**The task**
Those lines of the records that contain "input" are to be located and copied.

**Record excerpts**
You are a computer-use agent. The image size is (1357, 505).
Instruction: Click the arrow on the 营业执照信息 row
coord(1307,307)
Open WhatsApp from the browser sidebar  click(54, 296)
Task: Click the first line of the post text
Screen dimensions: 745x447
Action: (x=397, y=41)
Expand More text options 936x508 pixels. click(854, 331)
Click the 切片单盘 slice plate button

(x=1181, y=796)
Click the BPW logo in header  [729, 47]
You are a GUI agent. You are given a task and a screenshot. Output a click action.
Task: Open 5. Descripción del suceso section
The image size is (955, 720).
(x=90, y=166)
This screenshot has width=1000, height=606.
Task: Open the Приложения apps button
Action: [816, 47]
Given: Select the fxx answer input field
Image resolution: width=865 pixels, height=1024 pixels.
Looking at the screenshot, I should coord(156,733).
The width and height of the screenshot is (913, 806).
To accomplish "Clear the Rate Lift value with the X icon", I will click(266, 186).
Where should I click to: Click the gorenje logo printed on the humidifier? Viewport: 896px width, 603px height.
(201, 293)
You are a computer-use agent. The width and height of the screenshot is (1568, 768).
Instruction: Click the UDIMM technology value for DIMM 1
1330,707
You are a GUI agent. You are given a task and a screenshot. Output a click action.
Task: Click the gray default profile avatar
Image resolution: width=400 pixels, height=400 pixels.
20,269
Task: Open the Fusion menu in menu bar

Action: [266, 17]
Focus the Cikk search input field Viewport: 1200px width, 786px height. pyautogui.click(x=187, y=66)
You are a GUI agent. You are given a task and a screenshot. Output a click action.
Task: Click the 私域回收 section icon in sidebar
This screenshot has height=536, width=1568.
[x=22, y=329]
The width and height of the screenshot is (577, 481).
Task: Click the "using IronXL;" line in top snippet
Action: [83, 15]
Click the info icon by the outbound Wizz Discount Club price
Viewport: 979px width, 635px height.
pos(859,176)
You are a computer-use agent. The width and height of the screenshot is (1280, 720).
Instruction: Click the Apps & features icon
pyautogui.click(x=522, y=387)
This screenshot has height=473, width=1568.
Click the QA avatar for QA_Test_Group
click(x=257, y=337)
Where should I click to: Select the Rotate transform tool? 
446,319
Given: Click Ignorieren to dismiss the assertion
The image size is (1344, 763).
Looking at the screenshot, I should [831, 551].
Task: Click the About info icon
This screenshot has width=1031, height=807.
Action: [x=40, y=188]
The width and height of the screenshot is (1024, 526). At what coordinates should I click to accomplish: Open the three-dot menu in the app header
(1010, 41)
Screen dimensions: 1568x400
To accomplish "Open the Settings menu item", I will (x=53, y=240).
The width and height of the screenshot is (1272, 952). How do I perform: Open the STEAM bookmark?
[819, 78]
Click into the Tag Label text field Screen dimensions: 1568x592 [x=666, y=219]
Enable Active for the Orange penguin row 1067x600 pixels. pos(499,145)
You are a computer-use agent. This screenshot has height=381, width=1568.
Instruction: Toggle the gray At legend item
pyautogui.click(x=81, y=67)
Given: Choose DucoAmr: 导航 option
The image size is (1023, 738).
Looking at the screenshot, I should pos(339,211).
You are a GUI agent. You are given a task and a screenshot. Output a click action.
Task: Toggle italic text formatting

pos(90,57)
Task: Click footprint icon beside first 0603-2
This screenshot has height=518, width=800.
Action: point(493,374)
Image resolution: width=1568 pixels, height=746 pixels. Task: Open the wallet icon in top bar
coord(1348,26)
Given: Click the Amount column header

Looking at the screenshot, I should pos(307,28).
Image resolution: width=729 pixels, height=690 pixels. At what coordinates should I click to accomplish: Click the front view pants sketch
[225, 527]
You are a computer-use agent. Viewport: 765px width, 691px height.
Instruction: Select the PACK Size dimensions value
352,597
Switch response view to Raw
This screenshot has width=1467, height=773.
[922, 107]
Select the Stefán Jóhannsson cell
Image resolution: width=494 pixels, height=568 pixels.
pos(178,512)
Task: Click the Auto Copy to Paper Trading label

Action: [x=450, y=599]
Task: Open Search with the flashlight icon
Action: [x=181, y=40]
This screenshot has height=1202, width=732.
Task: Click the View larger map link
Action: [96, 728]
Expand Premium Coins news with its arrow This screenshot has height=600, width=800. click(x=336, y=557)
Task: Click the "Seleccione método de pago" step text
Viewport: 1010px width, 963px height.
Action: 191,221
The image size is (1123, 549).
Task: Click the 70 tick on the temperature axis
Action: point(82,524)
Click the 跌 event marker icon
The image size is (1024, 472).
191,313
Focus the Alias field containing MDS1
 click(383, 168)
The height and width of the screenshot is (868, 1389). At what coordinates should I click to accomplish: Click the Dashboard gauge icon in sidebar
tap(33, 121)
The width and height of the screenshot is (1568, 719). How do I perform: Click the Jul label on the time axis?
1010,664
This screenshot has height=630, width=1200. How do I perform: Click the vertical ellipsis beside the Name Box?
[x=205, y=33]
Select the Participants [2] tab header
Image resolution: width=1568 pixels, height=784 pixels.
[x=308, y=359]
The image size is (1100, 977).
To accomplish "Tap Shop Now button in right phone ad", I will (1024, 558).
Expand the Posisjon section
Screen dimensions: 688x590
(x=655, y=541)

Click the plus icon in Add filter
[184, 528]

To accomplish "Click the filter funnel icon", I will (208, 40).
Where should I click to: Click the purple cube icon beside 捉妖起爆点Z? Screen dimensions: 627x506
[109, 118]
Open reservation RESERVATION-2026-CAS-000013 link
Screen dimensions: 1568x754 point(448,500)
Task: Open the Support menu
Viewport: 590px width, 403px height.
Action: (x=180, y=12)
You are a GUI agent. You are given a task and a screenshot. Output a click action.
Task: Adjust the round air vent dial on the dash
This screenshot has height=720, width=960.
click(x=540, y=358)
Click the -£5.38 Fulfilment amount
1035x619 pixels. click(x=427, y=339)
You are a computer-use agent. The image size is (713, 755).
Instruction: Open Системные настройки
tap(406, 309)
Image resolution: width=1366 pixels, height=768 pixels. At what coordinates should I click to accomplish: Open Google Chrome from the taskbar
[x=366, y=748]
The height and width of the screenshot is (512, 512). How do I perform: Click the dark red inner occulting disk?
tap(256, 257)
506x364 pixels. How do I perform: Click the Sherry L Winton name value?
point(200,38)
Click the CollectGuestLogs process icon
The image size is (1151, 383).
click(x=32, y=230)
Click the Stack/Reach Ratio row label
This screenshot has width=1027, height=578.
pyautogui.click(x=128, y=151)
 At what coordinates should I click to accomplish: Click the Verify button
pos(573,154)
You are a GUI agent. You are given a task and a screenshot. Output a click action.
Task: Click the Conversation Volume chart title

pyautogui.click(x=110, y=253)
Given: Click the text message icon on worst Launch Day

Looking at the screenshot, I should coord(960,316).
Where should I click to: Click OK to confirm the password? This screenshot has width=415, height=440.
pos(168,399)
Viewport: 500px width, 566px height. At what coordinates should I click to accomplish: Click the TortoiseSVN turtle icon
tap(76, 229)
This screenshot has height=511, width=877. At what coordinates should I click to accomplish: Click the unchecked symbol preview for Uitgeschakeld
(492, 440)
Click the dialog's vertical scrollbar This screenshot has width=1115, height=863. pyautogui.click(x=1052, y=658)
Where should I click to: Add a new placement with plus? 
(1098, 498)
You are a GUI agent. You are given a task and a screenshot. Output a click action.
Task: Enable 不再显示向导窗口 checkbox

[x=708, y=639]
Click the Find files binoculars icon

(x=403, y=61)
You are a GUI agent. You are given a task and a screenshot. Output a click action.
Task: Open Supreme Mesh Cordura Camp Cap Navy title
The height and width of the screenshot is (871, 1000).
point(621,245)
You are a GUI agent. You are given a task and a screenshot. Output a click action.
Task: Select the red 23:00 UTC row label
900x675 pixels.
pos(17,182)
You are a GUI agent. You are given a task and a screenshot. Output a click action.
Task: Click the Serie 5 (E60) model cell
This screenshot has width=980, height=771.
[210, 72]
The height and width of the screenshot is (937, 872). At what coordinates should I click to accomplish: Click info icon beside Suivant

**Written solution**
Given: Select the fxx answer input field
Focus the Cikk search input field Viewport: 1200px width, 786px height. pyautogui.click(x=187, y=66)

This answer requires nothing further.